Here is a comparison of Last vs DIAMOND on a 32-core server with 512GB of memory. I ran DIAMOND with the option -b 20, which increases the “block size” used by DIAMOND. With this option, DIAMOND memory usage peaked at about 120 GB. The input file contains 60 million human gut reads (length 101bp) and the reference database is NCBI-nr. Here are the results:

a) Last, with tab output: 4.4 hours
Output file size: 185GB
50 million reads aligned, 1.8 billion alignments
Import this output into MEGAN: 31 hours
RMA file size: 81GB
Total: 35 hours

b) Last, with MAF output: 4.7 hours
Output file size: 400GB
50 million reads aligned, 1.8 billion alignments
Import this output into MEGAN: too long

c) Diamond, with tab output: 5 hours
Output file size: 58GB
45 million reads aligned, 683 million alignments
Import this output into MEGAN: 22 hours
RMA file size: 35GB
Total: 27 hours

d) Diamond, with DAA output: 5 hours
Output file size: 15GB
45 million reads aligned, 683 million alignments
Meganize this output: 68 minutes
File size after meganization: 17GB
Total: just over 7 hours

This comparison is not fair to Last because Last produces three times as many alignments.
I will look into setting options for both programs so that they target a similar set of alignments.

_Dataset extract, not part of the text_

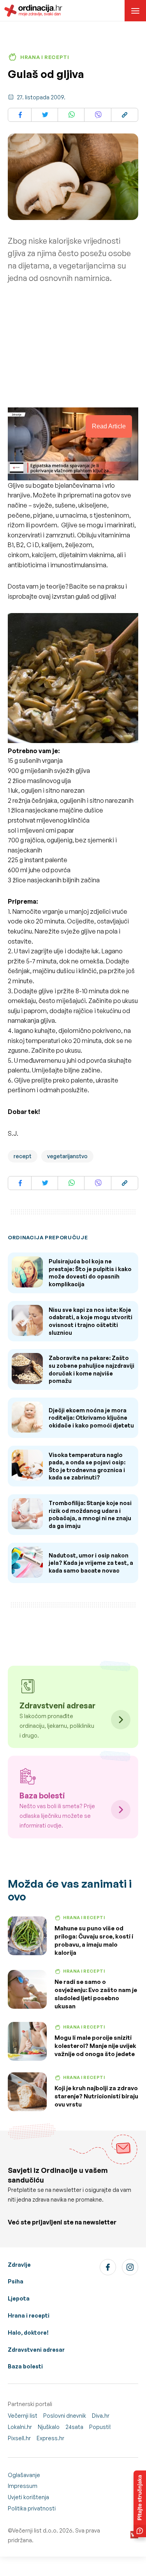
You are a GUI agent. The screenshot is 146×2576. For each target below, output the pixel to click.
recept (23, 1156)
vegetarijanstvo (67, 1156)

Currently, the fastest way to produce a file that can be opened in MEGAN is (d).

Diamond is more sensitive than Last at least according to a standard SCOP-based ROC analysis. The performance for short read alignment is currently about 2x faster using the latest version.


That it a huge improvement.

We have recently added a new “long read” mode to MEGAN to handle PacBio and Nanopore reads, and contigs.
For such data, at present, LAST performs better than DIAMOND, because LAST performs a frame-shift aware alignment. Both long read technologies appear to produce many sequencing-error-indels and this causes frame-shifts to break DNA-to-protein alignments that have to maintain frame.

I plan to add support for frameshift alignments.

The difference between the programs is even more clear in sensitive mode. Diamond-sensitive runs almost 100x faster than last -m10000 while still being more sensitive.

The benchmark is not perfectly fair because the timing measurement was done separately on short reads while the SCOP analysis is a full length protein benchmark of course but the gap between the two programs is still very evident.

@buchfink can you post your DIAMOND and LAST run parameters? We’re interested in how a typical DIAMOND like these runs are performed, particularly in a HPC environment like a typical cluster. (where you could write to a NFS, local disk, or shared memory). I’m also interested in seeing how these compare across different file systems at some point; we’ve seen about 2x variation in speed with different NFS (GPFS vs Ceph, with Ceph being faster).

For the timing benchmark Diamond was run with -b10 -c1 -f100, also the output was put on /dev/shm. Last was run with -P 32 -f blasttab. For the sensitive benchmark Diamond was run with --sensitive and Last with -m 10000.